#### ENTRIES PROVIDED

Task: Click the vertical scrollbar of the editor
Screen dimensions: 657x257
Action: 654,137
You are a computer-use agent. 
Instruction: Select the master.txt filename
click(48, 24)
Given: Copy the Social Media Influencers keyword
...
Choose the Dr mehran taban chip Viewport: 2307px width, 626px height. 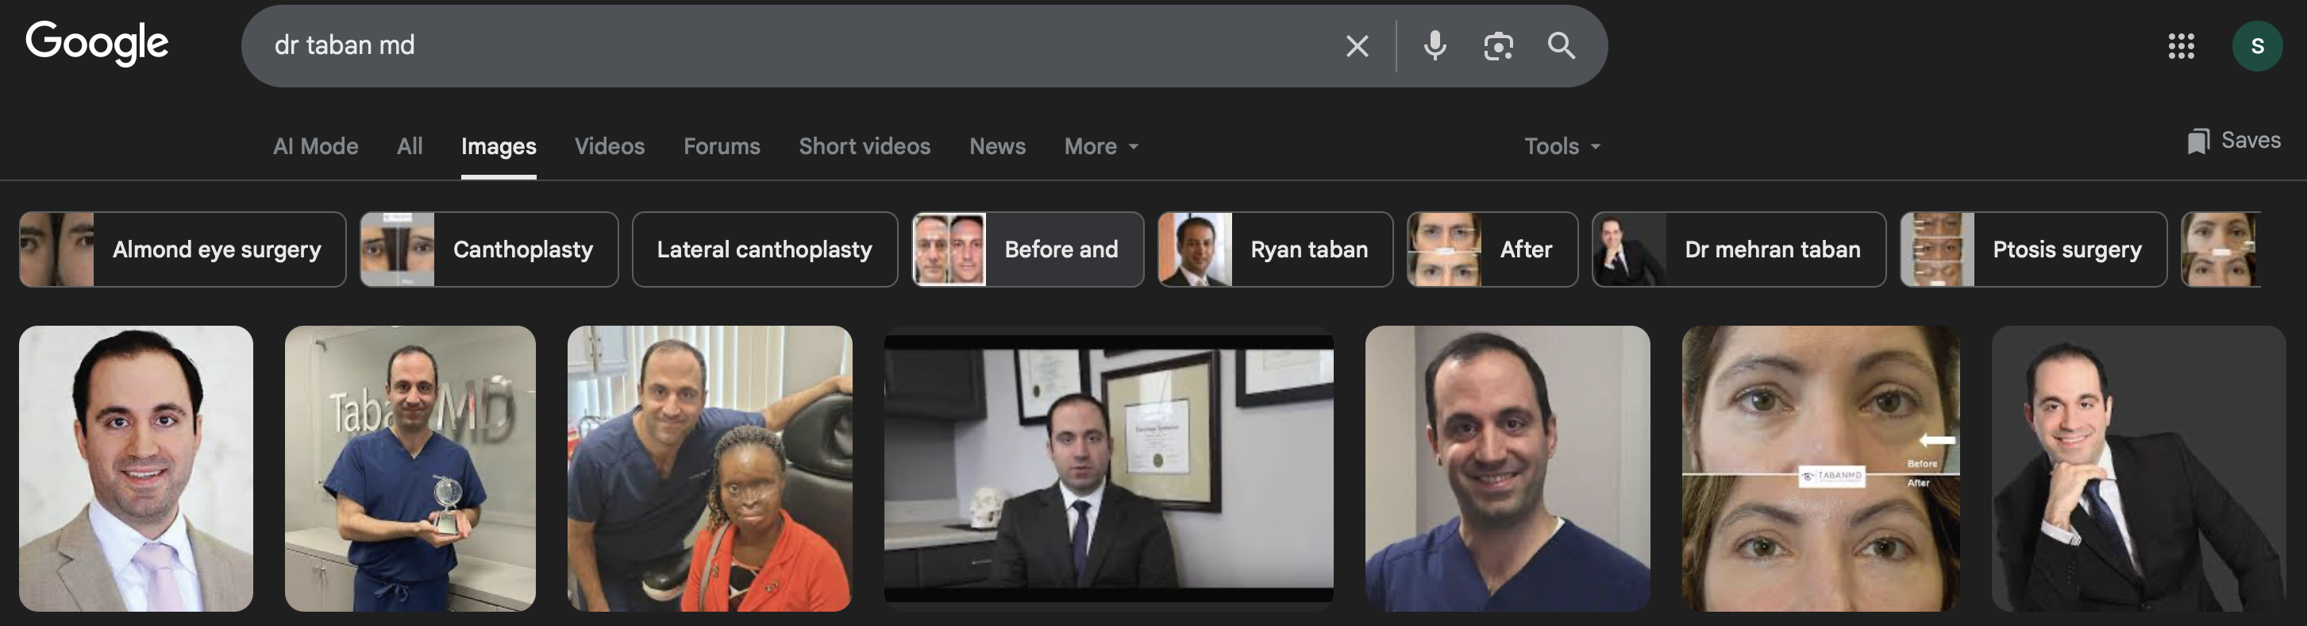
--
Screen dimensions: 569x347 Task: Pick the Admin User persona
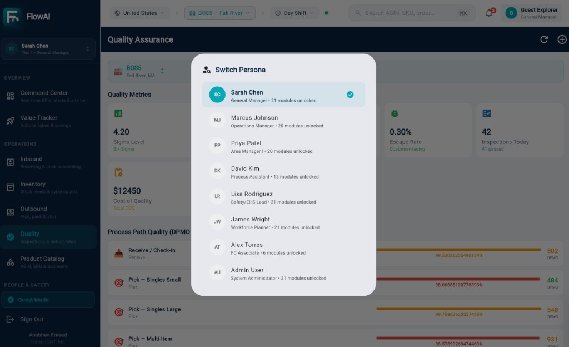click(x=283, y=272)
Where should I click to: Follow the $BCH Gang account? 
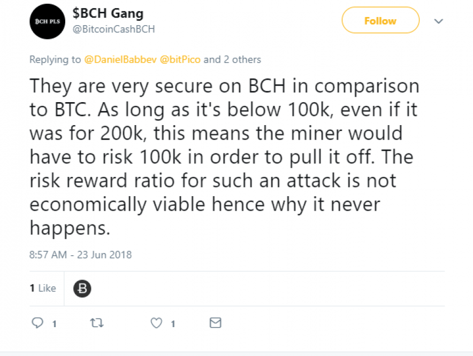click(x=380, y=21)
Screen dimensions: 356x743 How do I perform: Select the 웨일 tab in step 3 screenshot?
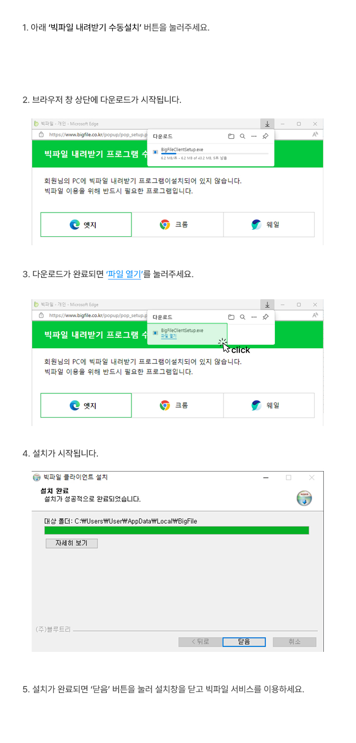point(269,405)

#### GOAL
Return the rows above verbatim, starting at the line that contains "Task: Click the" and ending with the line that contains "Given: Copy the", both included.

#### OUTPUT BELOW
Task: Click the vertical scrollbar of the editor
Screen dimensions: 657x257
Action: 654,137
You are a computer-use agent. 
Instruction: Select the master.txt filename
click(48, 24)
Given: Copy the Social Media Influencers keyword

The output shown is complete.